Assignment:
Filter these entries down to the lines that hold the word "computer", and show each of them.

Records supplied:
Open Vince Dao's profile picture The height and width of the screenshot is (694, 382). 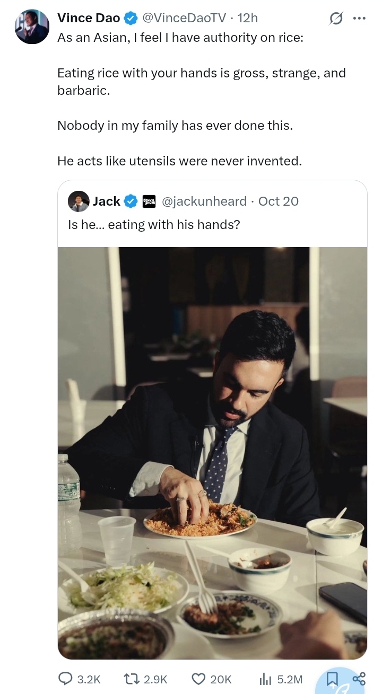[32, 27]
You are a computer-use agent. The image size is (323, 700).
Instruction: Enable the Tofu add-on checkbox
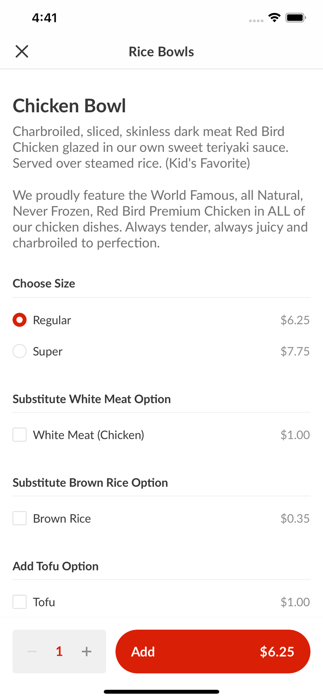click(20, 602)
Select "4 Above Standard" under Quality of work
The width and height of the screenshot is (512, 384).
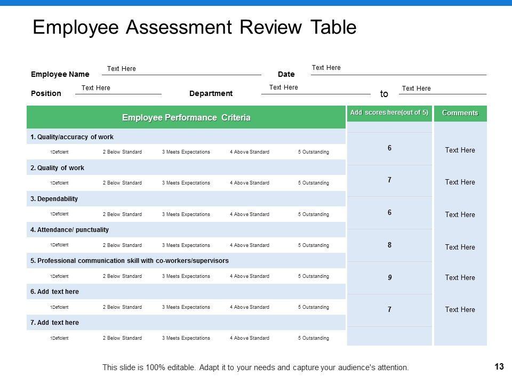[x=249, y=183]
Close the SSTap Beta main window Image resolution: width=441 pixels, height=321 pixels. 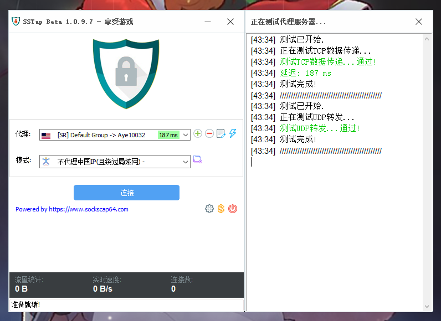pyautogui.click(x=230, y=22)
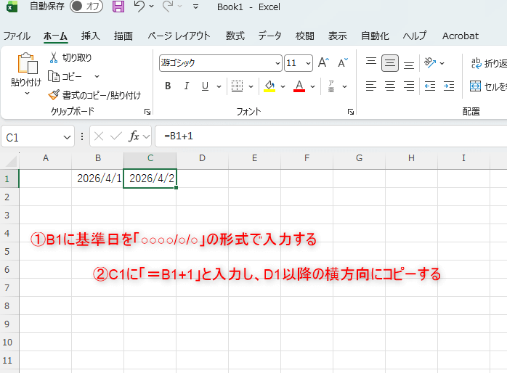This screenshot has height=373, width=507.
Task: Click the Undo arrow icon
Action: pos(139,7)
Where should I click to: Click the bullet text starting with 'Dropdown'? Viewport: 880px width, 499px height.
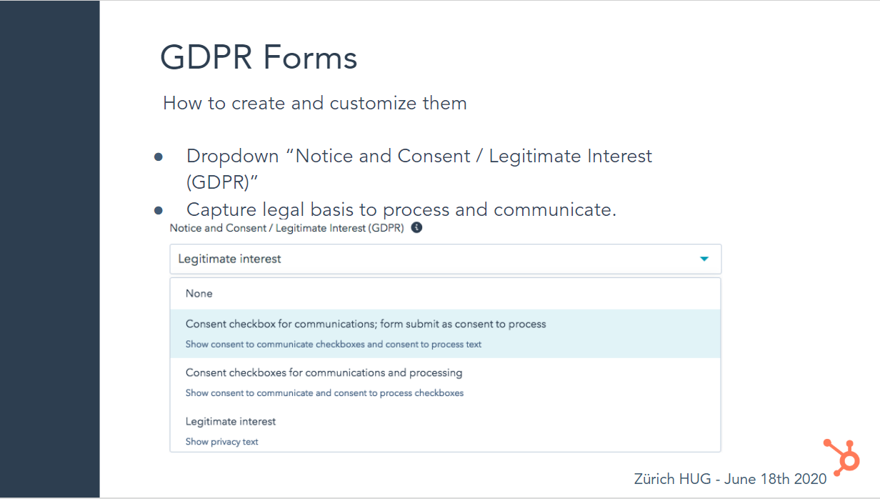coord(419,156)
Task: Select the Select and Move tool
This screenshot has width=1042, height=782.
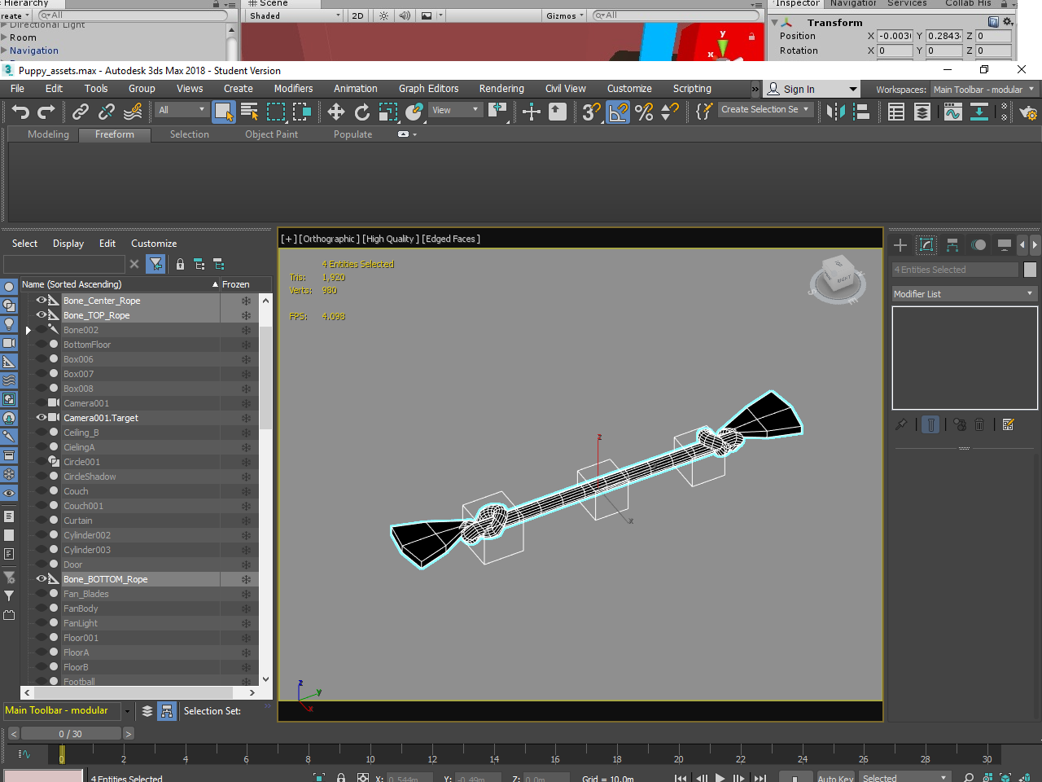Action: [x=336, y=112]
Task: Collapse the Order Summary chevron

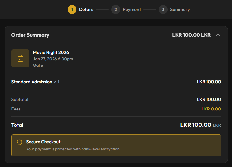Action: point(218,35)
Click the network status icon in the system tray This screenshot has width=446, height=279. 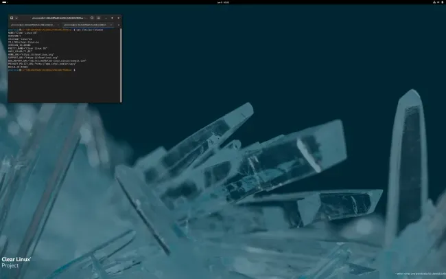[434, 2]
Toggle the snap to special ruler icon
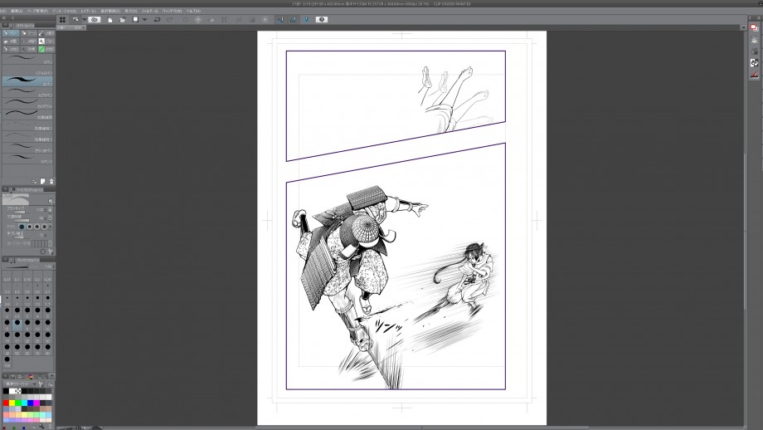 coord(293,19)
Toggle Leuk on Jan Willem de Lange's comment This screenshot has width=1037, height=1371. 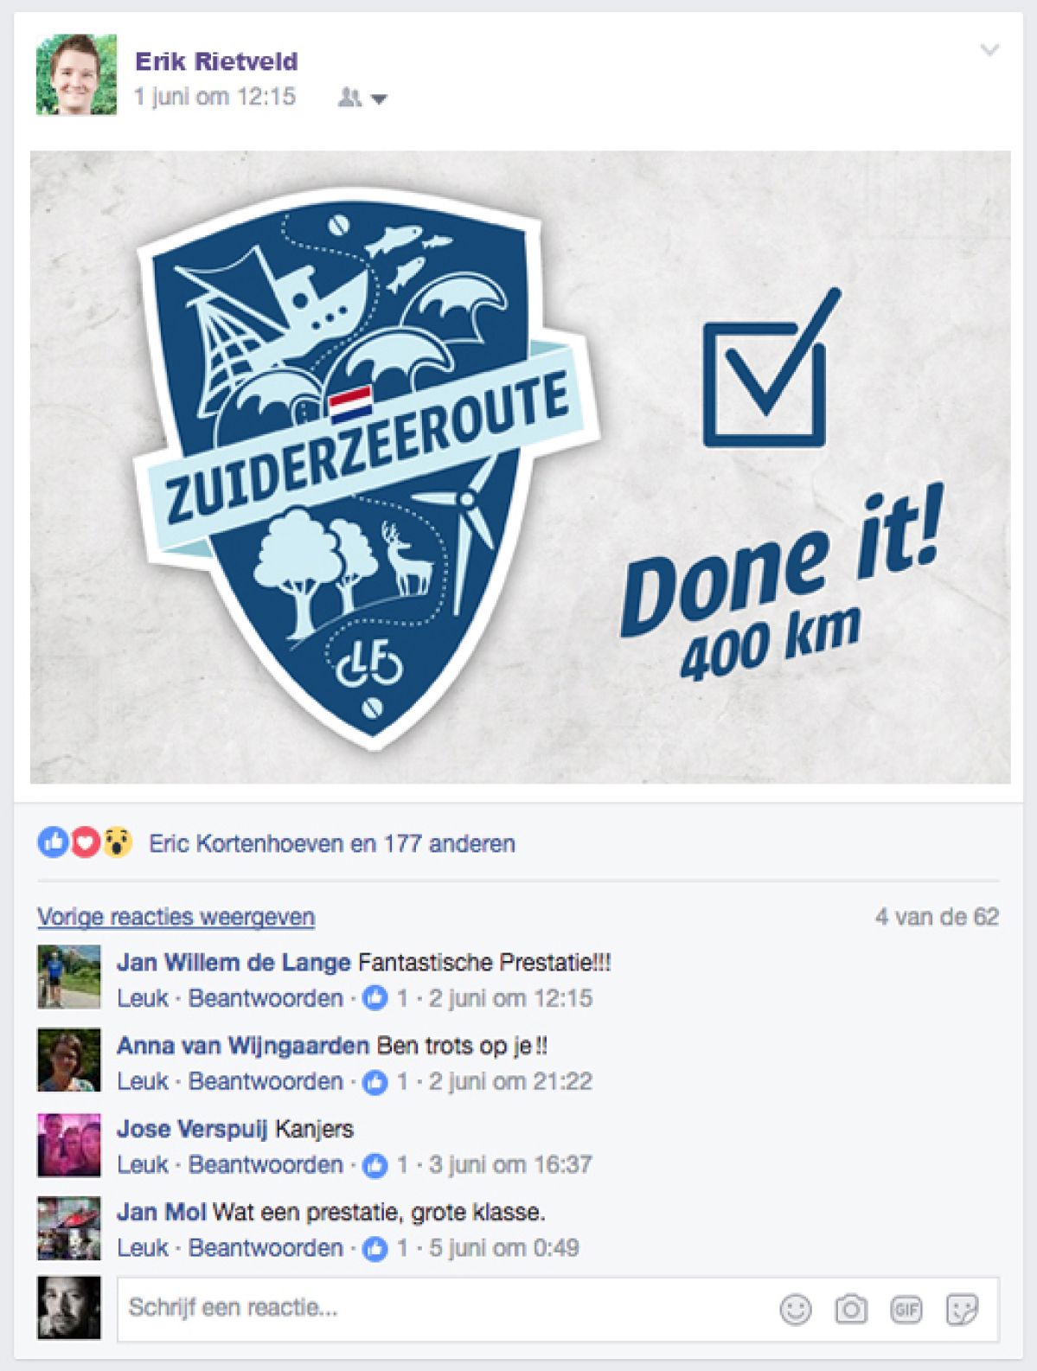[x=143, y=998]
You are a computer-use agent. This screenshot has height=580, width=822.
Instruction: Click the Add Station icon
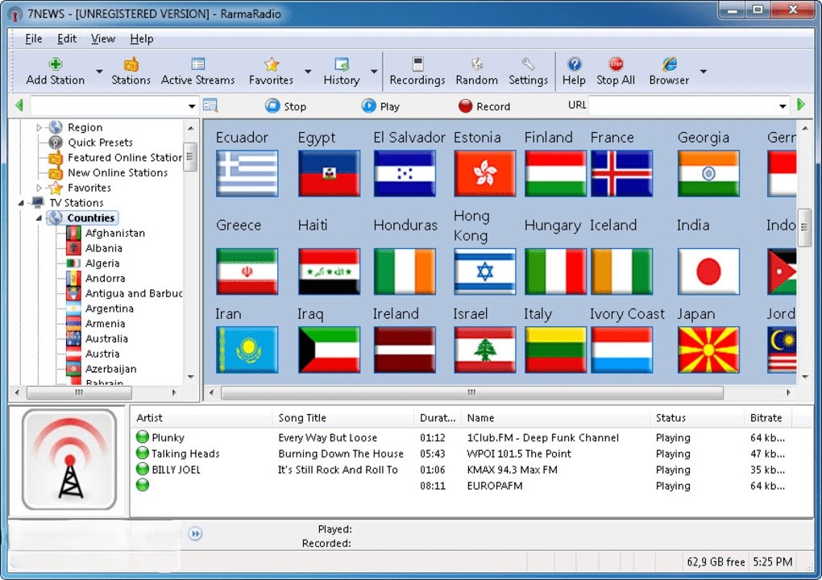56,64
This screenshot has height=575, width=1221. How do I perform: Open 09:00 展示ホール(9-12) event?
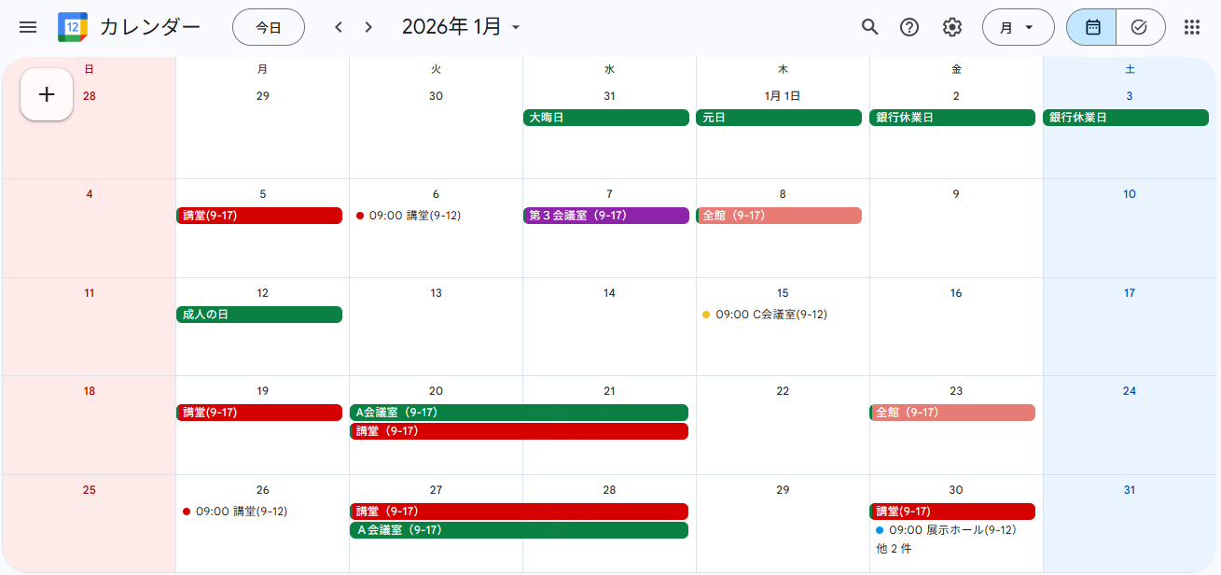[x=951, y=530]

Final answer:
You are a computer-use agent. The image size is (323, 700).
You are a computer-use agent. This screenshot has height=580, width=822.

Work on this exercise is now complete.